Yak Down

Yak Calf And Child

Yak Fiber

The fiber used in Reywa yarns is the down under-layer of a yak’s winter coat. With a diameter of 15-20 microns, it is comparable to cashmere in softness while being 10-15% warmer than merino wool. Naturally hypo-allergenic, it remains warm even when wet. Natural breathability helps the body regulate its heat, keeping the wearer warm in the cold and cooler when temperatures rise.

Yak down is extremely rare, with each animal producing an average of only a kilogram of fiber annually. In comparison, a tiny German angora rabbit produces approximately the same amount! The rarity of yak down and the remote corners of the world in which it is found add immediate value to this lovely fiber.

The Yarn

Yak down yarns can be difficult to spin due to the extremely short staple length of the fiber. But, Reywa’s professional spinners know what they are doing, producing lovely, gently spun yarns that maximize every drop of the fiber’s natural softness.

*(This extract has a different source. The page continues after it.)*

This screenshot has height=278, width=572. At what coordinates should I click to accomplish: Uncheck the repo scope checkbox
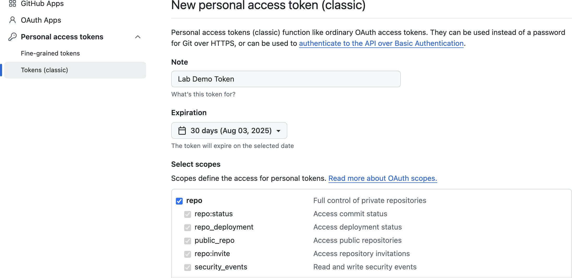tap(179, 201)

Reywa yak down yarns have a wonderful handle when knitting. They glide effortlessly through the fingers and work up wonderfully soft projects. Our 100% yak down yarns bloom beautifully with wear, slowly creating a halo of warmth which is truly unique to this wonderful fiber.

Most of all, when knitting with Reywa yarn the customer has the added benefit of a fantastic story. Each purchase of Reywa yarns enables us to put money back into Tibetan communities. Whether it’s in student sponsorships or grasslands preservation, each skein of yarn sold, each hand knit project finished, results in tangible impact in the lives of individuals, families and communities.

Other Uses for Yak

While Reywa isn’t likely to start importing it any time soon, yaks also produce a much larger amount of coarse guard hair which Tibetan nomads use regularly. Woven into dark bolts of cloth, the guard hair is most commonly used to construct the traditional tents of nomad dwellings. It’s also used to make ropes, saddle bags and other tack for the animals of nomad herds.

Additionally (in case you’re wondering!) yaks produce all sorts of good things to eat. The milk and milk products from yaks form the primary stable of Tibetan diets. Butter and yogurt are constant presences in nomad homes, and yak meat makes nutritious and tasty meals as well.